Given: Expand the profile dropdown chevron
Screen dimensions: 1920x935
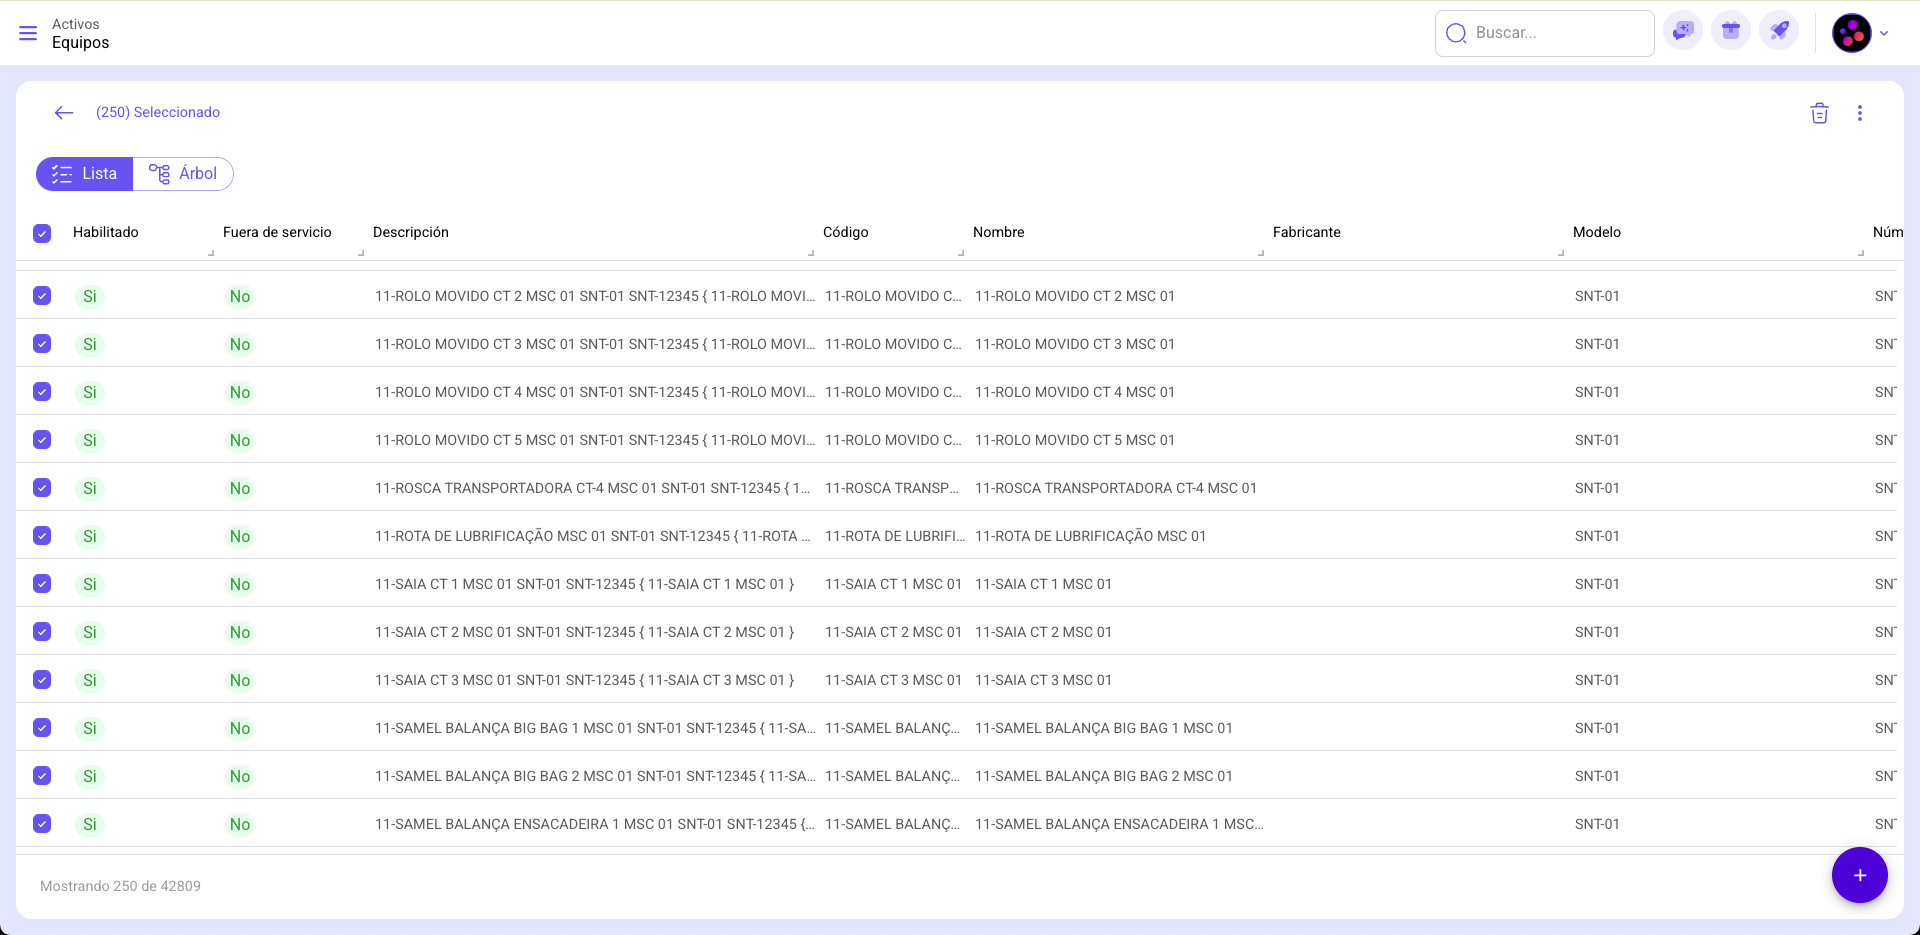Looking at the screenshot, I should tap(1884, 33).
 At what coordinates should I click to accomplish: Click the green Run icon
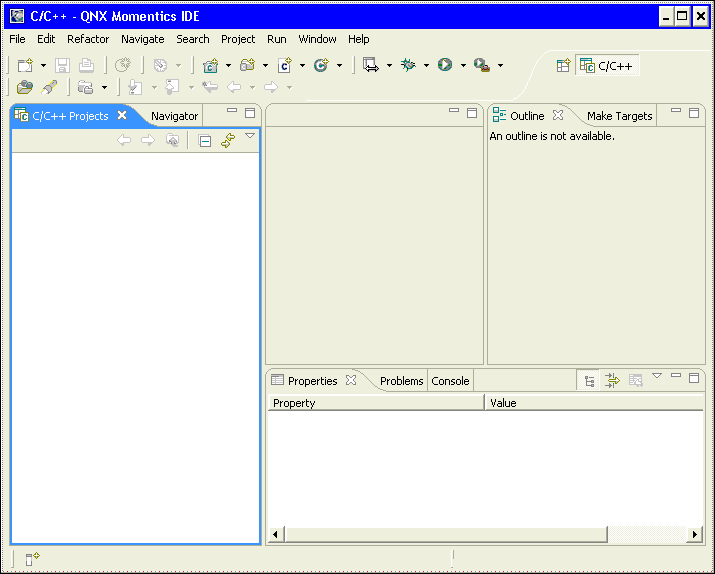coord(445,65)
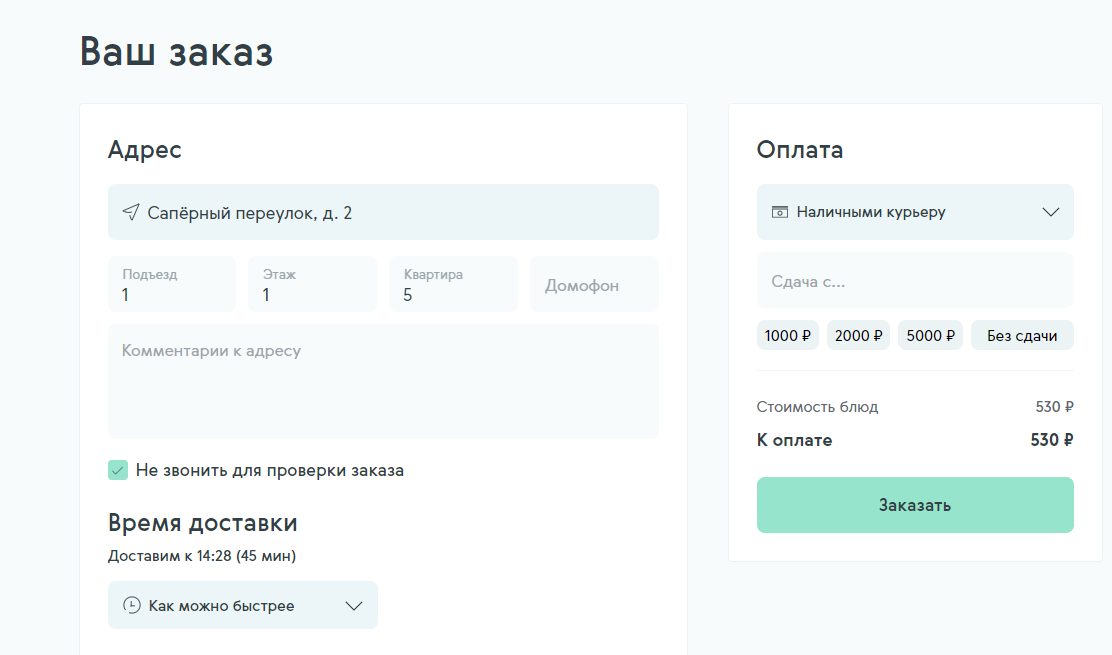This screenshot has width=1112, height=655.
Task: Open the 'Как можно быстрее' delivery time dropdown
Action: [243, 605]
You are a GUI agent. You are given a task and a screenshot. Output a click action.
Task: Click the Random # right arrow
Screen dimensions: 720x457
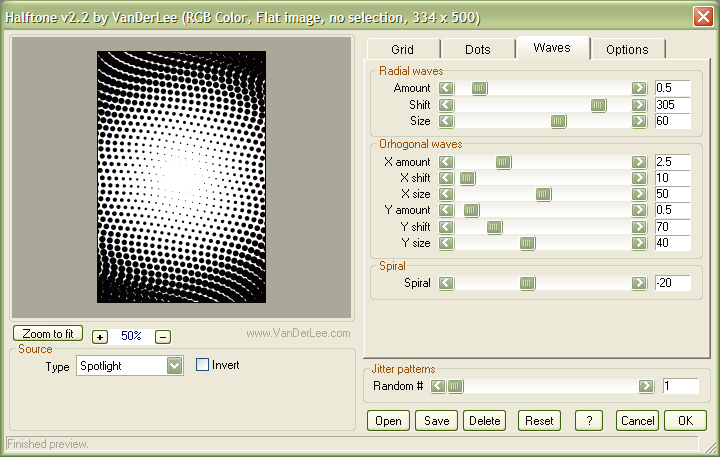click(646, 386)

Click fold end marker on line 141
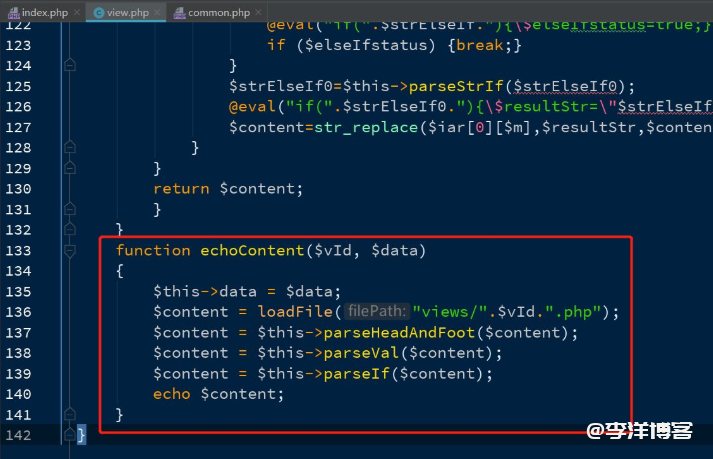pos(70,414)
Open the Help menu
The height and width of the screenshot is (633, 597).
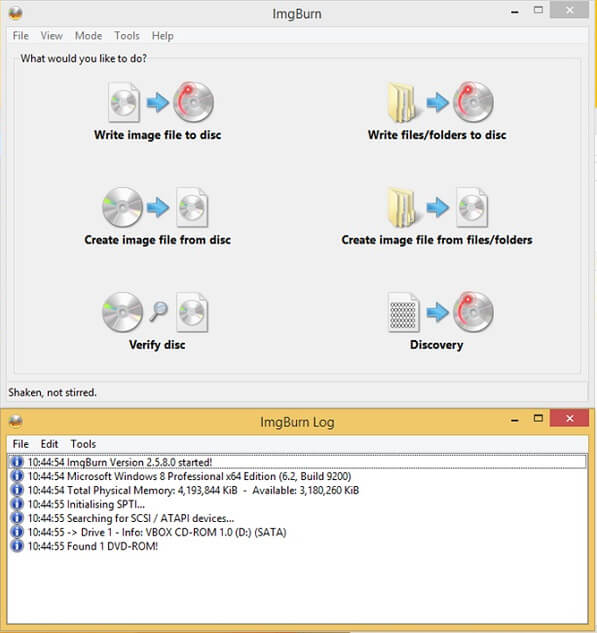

◆ ◆ ◆ ◆ ◆

An exact copy of the material above is required, free of any pictures.

EXERCISE SOLUTION:
Given: Expand the profile dropdown chevron
Screen dimensions: 1920x935
Looking at the screenshot, I should tap(1884, 33).
 At what coordinates should I click to accomplish: Click the green Run icon
coord(445,65)
This screenshot has width=1112, height=655.
Task: Open the 'Как можно быстрее' delivery time dropdown
Action: [243, 605]
You are a GUI agent. You are given a task and a screenshot. Output a click action.
Task: Click the Random # right arrow
Screen dimensions: 720x457
click(646, 386)

Click fold end marker on line 141
pos(70,414)
Open the Help menu
The height and width of the screenshot is (633, 597).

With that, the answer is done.